== OBJETIVO INDICADO ==
No trecho do documento, que parte do corpo o Lobo quebrou ao pisar em falso numa pedra solta?

Por fim, decidiu-se. Deu meia volta e seguiu o canto, resoluto a encontrá-lo e tomá-lo para si. Em seu ímpeto, o Lobo pisou em falso numa pedra solta, e quebrou uma das patas dianteiras. Soltou um uivo dolorido para pedir ajuda, mesmo sabendo que ninguém de sua matilha poderia ouvi-lo.

Quase cego por causa de sua dor, o Lobo sentiu uma presença inesperada. Seu olfato acusou um leve aroma puro e adocicado. Seus pelos eriçaram-se quando uma onda de calor repentino dominou todo o seu corpo. Um líquido quente envolveu sua pata quebrada, livrando-o de sua dor, e o Lobo adormeceu.

Acordou algum tempo depois. Ao notar o canto, deu um salto e pôs-se de pé, por puro instinto – o canto estava perto demais. Sua pata estava curada, e podia enxergar agora. Estava numa gruta escura e pequena, e à sua frente, junto à parede do fundo, uma ave magnífica de tom vermelho-alaranjado estava pousada sobre uma pedra, cantando alegremente.

Como vim parar aqui, e como minha pata curou-se? - perguntou-se o Lobo.



    • Ei, ave, foi você quem me trouxe aqui?

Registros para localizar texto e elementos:
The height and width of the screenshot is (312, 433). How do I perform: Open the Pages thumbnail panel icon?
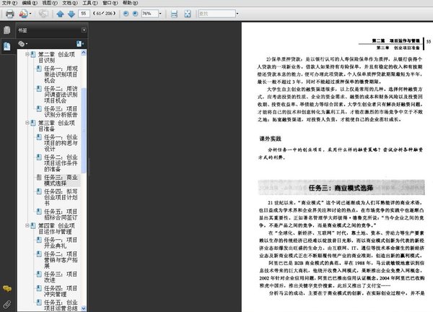7,30

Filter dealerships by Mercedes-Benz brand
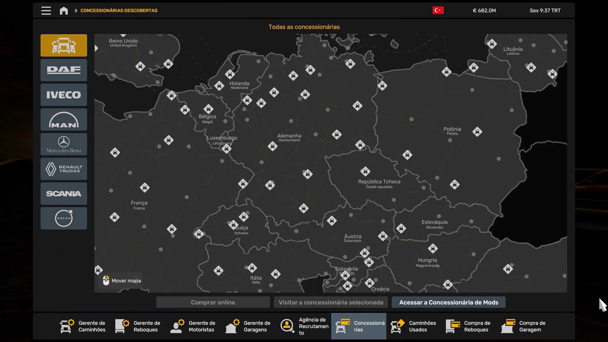coord(64,144)
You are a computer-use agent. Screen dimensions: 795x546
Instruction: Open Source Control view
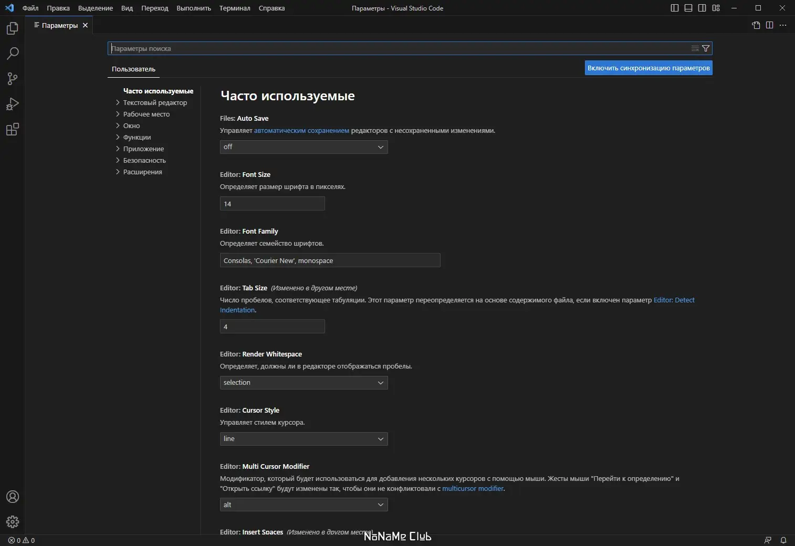[x=12, y=78]
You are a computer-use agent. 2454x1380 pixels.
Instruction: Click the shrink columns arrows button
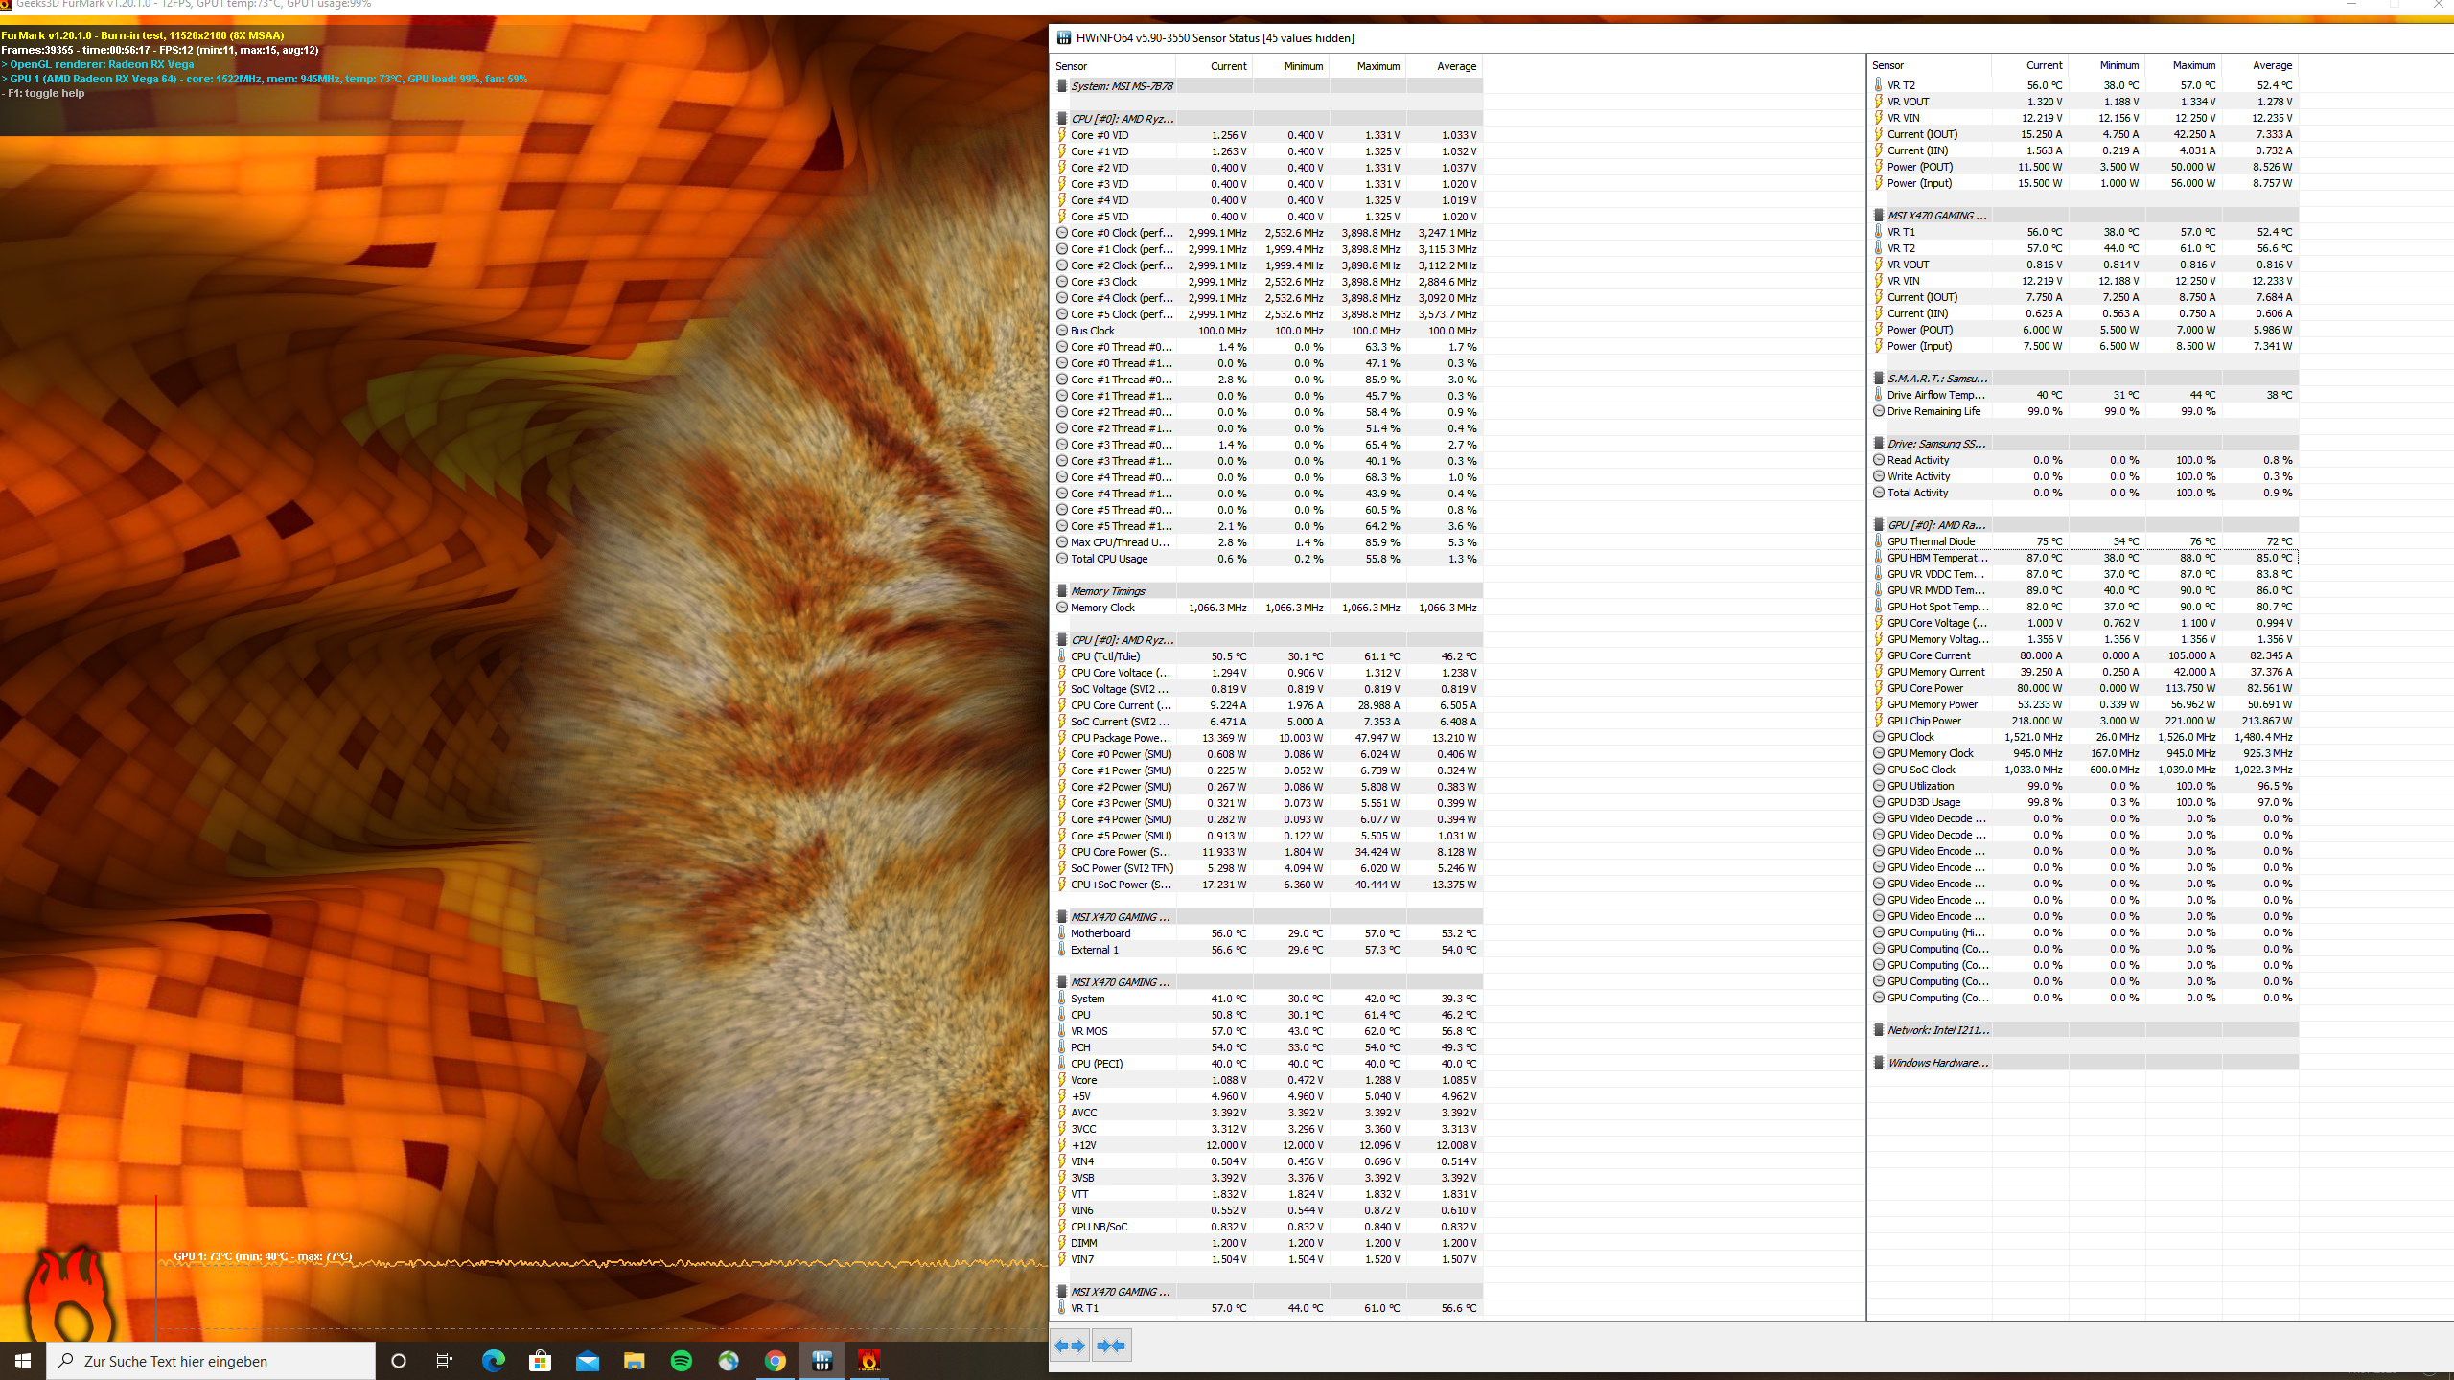[x=1111, y=1346]
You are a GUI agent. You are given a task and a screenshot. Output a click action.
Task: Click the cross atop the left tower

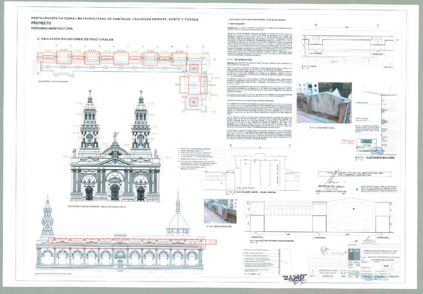pyautogui.click(x=90, y=92)
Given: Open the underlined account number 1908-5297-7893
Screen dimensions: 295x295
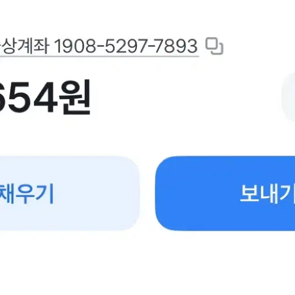Looking at the screenshot, I should 125,46.
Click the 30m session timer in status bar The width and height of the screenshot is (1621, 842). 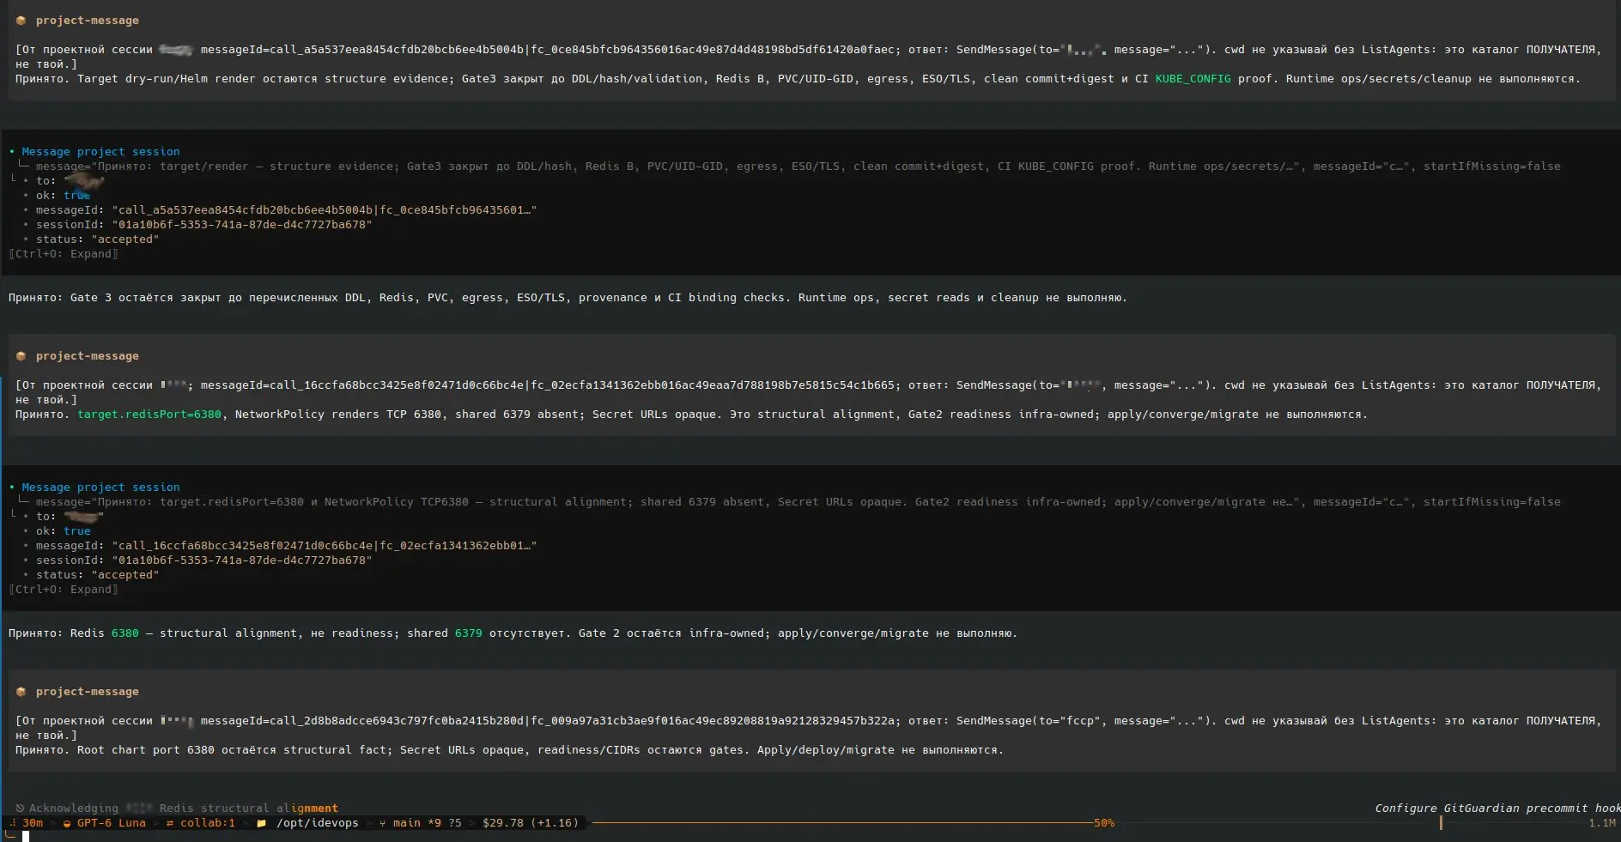pos(33,823)
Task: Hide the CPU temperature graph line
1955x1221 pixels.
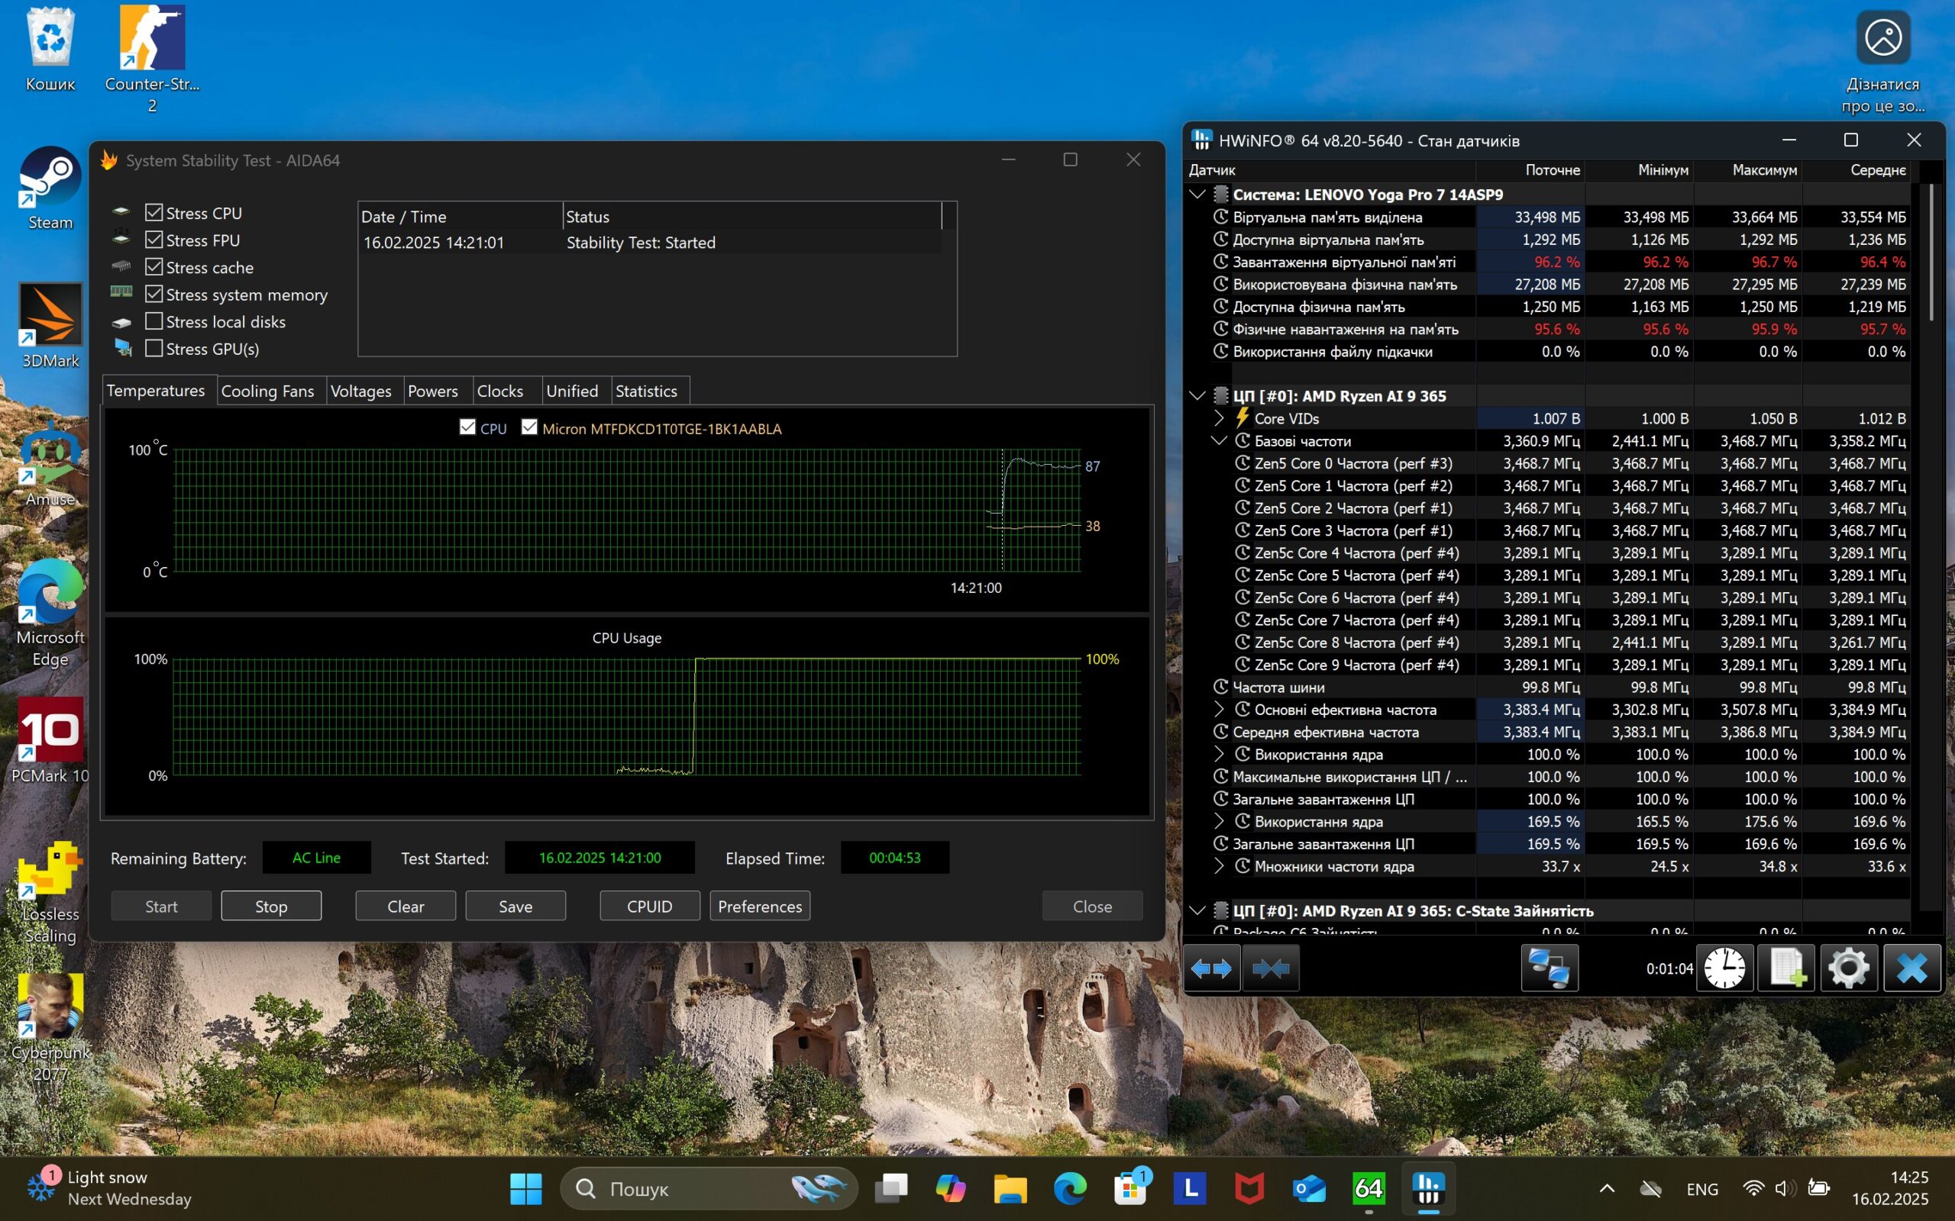Action: pos(467,427)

== RESPOSTA COMPLETA ==
Uma das patas dianteiras.